CW (mail : sans "NS")
C'est vrai, et j'ajouterais qu'il y a parfois discordance entre deux
adjectifs tirés du même radical:
"notable" est positif en tant qu'adjectif (et aussi en tant que substantif).
"Fama" était la réputation et on a "fameux".
Mais "famé" a pris un sens péjoratif dans "mal famé".
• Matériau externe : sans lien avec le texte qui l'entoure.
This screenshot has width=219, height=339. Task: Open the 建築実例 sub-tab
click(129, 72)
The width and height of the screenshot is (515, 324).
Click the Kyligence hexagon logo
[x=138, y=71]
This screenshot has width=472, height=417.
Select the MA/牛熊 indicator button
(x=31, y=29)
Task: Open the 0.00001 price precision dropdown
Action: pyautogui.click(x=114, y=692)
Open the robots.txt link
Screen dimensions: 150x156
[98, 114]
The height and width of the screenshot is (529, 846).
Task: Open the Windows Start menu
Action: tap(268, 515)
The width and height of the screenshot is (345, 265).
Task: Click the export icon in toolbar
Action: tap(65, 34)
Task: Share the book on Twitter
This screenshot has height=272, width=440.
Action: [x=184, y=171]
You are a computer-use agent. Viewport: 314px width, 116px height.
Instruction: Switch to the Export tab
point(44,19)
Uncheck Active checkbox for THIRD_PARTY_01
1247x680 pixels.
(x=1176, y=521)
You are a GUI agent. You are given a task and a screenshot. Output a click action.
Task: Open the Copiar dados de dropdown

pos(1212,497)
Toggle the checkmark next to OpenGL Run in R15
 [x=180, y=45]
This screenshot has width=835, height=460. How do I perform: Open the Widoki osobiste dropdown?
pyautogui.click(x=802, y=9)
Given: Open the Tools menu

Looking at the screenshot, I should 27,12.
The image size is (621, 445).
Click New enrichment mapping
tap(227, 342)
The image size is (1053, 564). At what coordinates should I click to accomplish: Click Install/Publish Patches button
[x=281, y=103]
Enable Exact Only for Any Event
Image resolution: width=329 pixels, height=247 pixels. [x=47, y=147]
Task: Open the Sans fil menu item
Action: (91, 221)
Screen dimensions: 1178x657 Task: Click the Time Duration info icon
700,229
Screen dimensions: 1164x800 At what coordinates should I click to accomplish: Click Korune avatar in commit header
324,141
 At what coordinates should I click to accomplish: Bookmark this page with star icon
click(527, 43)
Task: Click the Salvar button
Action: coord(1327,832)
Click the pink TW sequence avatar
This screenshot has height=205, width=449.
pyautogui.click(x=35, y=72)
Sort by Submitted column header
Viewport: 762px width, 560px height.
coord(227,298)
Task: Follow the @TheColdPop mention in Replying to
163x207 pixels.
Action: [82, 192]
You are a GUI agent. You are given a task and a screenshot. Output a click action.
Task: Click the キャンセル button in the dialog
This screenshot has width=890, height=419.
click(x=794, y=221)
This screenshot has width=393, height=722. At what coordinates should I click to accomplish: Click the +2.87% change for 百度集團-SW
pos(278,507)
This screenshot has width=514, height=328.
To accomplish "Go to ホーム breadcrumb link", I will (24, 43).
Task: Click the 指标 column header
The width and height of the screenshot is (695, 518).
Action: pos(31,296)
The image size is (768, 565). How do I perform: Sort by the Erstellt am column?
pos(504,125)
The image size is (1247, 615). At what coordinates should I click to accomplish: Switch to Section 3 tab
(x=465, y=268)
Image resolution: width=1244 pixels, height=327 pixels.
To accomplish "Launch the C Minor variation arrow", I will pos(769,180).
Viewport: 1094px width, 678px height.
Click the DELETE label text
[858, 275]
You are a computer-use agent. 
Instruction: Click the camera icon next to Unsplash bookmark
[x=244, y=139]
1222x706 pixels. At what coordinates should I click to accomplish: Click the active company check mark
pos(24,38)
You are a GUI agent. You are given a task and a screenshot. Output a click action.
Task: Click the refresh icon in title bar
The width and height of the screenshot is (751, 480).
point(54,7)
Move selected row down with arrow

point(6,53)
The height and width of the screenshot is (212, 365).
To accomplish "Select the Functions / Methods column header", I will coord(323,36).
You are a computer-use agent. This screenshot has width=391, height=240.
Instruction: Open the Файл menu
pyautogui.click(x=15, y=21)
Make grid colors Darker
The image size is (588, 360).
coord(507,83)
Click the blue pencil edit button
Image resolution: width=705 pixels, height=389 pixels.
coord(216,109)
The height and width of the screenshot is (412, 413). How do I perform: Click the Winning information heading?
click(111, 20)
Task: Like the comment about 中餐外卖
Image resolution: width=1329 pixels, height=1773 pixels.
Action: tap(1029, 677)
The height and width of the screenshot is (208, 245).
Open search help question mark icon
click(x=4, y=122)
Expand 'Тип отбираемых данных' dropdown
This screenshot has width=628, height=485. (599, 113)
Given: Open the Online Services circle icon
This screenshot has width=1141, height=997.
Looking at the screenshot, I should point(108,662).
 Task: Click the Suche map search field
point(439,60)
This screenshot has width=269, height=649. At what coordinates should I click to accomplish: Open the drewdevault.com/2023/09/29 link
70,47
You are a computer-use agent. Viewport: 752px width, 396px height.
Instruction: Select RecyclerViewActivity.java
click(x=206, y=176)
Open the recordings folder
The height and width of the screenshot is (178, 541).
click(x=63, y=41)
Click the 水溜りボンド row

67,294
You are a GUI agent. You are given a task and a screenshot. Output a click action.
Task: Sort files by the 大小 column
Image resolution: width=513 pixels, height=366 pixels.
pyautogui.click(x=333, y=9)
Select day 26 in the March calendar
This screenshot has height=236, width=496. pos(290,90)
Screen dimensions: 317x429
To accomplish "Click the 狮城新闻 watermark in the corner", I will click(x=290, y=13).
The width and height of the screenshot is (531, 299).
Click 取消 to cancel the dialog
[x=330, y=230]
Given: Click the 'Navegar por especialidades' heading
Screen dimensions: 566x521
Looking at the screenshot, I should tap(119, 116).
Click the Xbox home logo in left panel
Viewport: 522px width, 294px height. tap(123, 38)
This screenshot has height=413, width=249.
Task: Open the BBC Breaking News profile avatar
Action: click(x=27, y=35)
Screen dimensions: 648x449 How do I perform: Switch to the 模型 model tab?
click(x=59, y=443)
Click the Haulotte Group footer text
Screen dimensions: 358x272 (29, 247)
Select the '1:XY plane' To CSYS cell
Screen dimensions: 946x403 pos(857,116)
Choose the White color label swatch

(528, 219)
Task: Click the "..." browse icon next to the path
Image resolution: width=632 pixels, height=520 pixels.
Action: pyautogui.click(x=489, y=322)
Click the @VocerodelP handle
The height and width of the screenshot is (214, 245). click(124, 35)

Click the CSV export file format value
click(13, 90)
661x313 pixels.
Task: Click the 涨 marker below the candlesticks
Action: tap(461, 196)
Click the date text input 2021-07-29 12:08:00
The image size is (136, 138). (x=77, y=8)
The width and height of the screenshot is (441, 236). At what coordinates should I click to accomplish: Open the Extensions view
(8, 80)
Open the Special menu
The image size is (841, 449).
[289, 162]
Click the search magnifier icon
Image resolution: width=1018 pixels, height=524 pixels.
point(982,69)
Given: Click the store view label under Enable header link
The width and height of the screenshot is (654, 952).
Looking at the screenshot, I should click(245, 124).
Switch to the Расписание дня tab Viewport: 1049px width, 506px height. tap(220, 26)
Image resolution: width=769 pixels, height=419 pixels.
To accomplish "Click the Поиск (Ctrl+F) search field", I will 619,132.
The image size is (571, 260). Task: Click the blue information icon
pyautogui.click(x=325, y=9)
Sans compter "infâme" (tiens, qu'est-ce qu'il fait avec un accent
circonflexe, ce drôle?)
Je serais moins affirmatif que vous même si vous écrivez « le
plus souvent » pour le substantif. L'opposition est bien plus ténue que
vous ne l'estimez. Il est frappant de voir que les exemples cités par
Littré sont tous deux dans un contexte péjoratif.
<cit.>
La notoriété publique l'accuse. Cela est de notoriété dans la maison,
PATRU, Plaidoyer 16, dans RICHELET. Il est de notoriété que vous n'avez
quitté l'Espagne que pour dénaturer vos biens, par la vente ou par des
échanges, BEAUMARCH. Mère coupable, IV, 13.
</cit.>
En revanche, l'emploi du terme « acte de notoriété » dans un
contexte administratif ou légal favorise un sens non connoté.
Dominique
>C'est vrai, et j'ajouterais qu'il y a parfois discordance entre deux
>adjectifs tirés du même radical:
>"notable" est positif en tant qu'adjectif (et aussi en tant que substantif).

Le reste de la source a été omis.